Here we are in St. Louis. Each day is a cocktail of compromises, celebrations, questions, resolutions, laughter, and tears—some happy and some not. Moving is exhausting. Despite the fact that we are making time to explore our little corner of this new-to-us city, I find myself missing the home we left. Here are seven things I miss about Tucson that are leaving my heart a little sore:

1. Murals, Murals, Everywhere

In the past few years, Tucson has seen a noticeable increase in the number of murals embellishing its streets, alley ways, and empty lots. Each piece is distinctly Tucson, featuring regional imagery and bold colors. Daily commutes are thrilling because each holds the potential to discover a new work of art.mural-2-e1530617883593.jpgmural 1

2. The Yoga Community 

Tucson will forever be my personal yoga homeland, the first place I fell in love with this practice that now forms such a key aspect of my daily life and identity. Seeing as there is nearly a yoga studio every square mile, it is easy to discover yoga in Tucson and find a studio, style, or instructor that makes your heart sing. All of these studios serve an important role in fostering the city’s yoga community, which keeps growing in not only numbers but in diversity and accessibility.

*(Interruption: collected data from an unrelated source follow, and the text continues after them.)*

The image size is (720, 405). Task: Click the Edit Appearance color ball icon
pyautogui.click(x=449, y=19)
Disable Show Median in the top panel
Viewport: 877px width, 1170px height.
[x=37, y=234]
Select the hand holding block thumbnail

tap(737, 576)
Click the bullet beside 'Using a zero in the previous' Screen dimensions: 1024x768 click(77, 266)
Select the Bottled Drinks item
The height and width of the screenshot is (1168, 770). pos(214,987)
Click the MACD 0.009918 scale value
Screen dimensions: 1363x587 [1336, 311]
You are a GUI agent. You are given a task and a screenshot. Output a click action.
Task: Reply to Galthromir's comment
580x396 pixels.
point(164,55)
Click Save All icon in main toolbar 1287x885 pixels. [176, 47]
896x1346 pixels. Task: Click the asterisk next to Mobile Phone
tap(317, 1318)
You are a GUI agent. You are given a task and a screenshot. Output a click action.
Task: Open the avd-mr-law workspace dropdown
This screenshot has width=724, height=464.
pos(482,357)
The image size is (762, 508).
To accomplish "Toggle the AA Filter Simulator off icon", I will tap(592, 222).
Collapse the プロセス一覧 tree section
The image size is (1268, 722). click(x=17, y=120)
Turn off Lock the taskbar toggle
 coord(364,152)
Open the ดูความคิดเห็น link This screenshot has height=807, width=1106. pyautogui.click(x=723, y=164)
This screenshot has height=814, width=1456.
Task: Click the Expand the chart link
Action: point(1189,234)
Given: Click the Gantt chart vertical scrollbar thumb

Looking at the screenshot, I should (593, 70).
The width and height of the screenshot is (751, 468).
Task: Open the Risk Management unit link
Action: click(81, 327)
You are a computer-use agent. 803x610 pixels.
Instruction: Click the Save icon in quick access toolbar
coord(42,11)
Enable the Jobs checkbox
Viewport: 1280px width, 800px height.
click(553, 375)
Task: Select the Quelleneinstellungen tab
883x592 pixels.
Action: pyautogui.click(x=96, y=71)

3. Mexican Food on Every Corner

Although I am as white as can be, I grew up eating a lot of Mexican style food (thanks, Dad!). Hence, when someone asks me what my comfort food is, I think bean and cheese burritos. Moving to Tucson from Prescott when I started college only increased my love of Mexican food, and I found that there was far more to enjoy than I had been exposed to as a kid. Chicken mole, chile relleno, horchata, and raspados top the list. Tucson gives you plenty of options, from fast food chains like Nico’s and Los Betos, to fancier historic spots like El Charro, to unique cafés like Little Poca Cosa. Luckily, here in STL, our apartment is a short walk away from a local taco joint. Stay tuned for the review!

4. Cacti

Springtime in the desert is divine. It reveals that beneath all the brown, all the dust, and all the pokey things there is life—stunning, vibrant, breath-taking life—just waiting to bloom. My time in Tucson made me a passionate devotee of cacti, their strange shapes, their mosaic of blossoms, their fruit, and their sometimes-sharp-sometimes-fuzzy exteriors. I brought two small potted cacti to St. Louis with us. They are currently sitting on the windowsill in our kitchen, where I am hoping they get enough light and warmth to survive. I find myself gazing up at them wistfully each time I enter the kitchen.

5. Monsoon Season

These are the months that every Southern Arizonan lives for. During the early months of summer, the atmosphere warms and causes the jet stream to move northward. This allows moisture from the Gulf of Mexico and Sea of Cortez to fill the gap. The sun heats the moist air and creates thunderstorm clouds, which build throughout the day and usually burst in the late afternoon. The torrential downpour is the kind of natural phenomenon that makes a parched desert dweller drop everything and head to the porch because you can’t help but watch as streets become rivers and dry, dusty washes fill with violent waves. Once the storm has exhausted itself, the air is filled with the sweet smell of creosote and the sky is painted in rainbows.

after the rain

6. Mountains on the Horizon

One thing Arizona has going for it is its diverse and interesting geography. Mountains are always on the horizon, and in one trip up to the top of Tucson’s most famous peak, Mount Lemmon, you drive through about six different climate zones. Having grown up surrounded by mountain ranges, it is always jarring for me to be in a place where the horizon is flat, or worse, where I can’t see the horizon at all. I like to see the place where the sun and sky meet the earth. There’s a certain sense of rootedness that comes when I can look up and see the mountains in the distance, purple and faded, but there all the same. Looking at these giants, I am reminded of where the sun rises and falls; I know where I am.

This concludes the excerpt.